Die 4 Schritte zur Überwindung Sozialer Phobie

An ihre Schulzeit erinnert sich Anna nicht gerne zurück. Sich melden, Referate halten, Gruppenarbeit – all das waren Situationen, in der sie ihrer größten Angst ins Auge blicken musste: von anderen Menschen negativ bewertet zu werden. Der bloße Gedanke, im Mittelpunkt der Aufmerksamkeit zu stehen und von den Mitschülern beobachtet zu werden, treibt ihr noch heute das Blut in den Kopf, und ihr Puls fängt an zu rasen. Sie beschreibt, dass sie sich oft am liebsten in Luft auflösen würde, wenn sie unter Menschen ist.

Was Anna da schildert sind Zeichen einer sozialen Phobie. Soziale Phobie oder auch Soziale Angst ist ein weit verbreitetes Phänomen.
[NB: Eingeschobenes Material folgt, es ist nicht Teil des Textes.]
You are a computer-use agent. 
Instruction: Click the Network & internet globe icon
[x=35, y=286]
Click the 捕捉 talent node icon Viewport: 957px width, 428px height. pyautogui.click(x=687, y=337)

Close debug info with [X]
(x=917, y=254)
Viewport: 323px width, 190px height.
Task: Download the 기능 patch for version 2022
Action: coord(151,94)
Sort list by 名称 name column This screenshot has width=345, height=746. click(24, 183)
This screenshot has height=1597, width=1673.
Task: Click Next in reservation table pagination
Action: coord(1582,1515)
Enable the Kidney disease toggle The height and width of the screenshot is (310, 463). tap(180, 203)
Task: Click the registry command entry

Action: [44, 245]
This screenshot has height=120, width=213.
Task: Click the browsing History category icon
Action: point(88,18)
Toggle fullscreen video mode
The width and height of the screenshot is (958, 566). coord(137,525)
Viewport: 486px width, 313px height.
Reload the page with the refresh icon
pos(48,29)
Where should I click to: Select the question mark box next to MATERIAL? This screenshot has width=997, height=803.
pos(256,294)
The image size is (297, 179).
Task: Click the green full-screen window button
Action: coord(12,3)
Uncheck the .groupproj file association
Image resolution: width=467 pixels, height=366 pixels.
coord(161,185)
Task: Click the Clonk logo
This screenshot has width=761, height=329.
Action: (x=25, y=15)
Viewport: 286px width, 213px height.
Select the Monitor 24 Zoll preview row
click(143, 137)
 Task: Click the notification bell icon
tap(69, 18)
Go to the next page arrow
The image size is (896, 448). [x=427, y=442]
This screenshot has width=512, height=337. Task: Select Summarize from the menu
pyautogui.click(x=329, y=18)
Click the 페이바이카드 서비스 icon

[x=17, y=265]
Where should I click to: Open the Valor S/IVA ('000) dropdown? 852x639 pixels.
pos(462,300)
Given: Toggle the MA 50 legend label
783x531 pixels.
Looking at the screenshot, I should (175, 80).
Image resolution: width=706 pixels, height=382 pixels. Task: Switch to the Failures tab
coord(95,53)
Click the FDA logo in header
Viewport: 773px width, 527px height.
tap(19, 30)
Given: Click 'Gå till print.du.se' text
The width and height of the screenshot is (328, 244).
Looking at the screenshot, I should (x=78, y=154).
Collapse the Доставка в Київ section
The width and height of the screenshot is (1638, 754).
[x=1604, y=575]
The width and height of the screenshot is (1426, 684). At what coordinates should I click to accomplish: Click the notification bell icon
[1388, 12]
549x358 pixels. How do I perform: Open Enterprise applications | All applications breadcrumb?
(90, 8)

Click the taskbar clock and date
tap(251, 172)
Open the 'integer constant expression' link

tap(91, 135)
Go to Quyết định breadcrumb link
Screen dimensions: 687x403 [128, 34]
Ungefähr jede fünfte Person in Deutschland leidet darunter. Betroffene nehmen eine starke Befürchtung und Angst wahr, von Anderen negativ bewertet zu werden und sich zu blamieren. Vielen Betroffenen fällt es beispielsweise schwer, vor vielen Menschen zu sprechen, im Mittelpunkt zu stehen, oder neue Kontakte zu knüpfen.

Häufig entsteht ein Teufelskreis: Je mehr Betroffene sich zurückziehen, um sich solchen für sie bedrohlichen Situationen nicht auszusetzen, umso größer wird die Angst. Das liegt daran, dass positive soziale Erfahrungen durch den Rückzug unmöglich gemacht werden. Darin wird häufig die Bestätigung gesehen, dass Rückzug der sicherste und einzig mögliche Weg sei, die Angst zu reduzieren.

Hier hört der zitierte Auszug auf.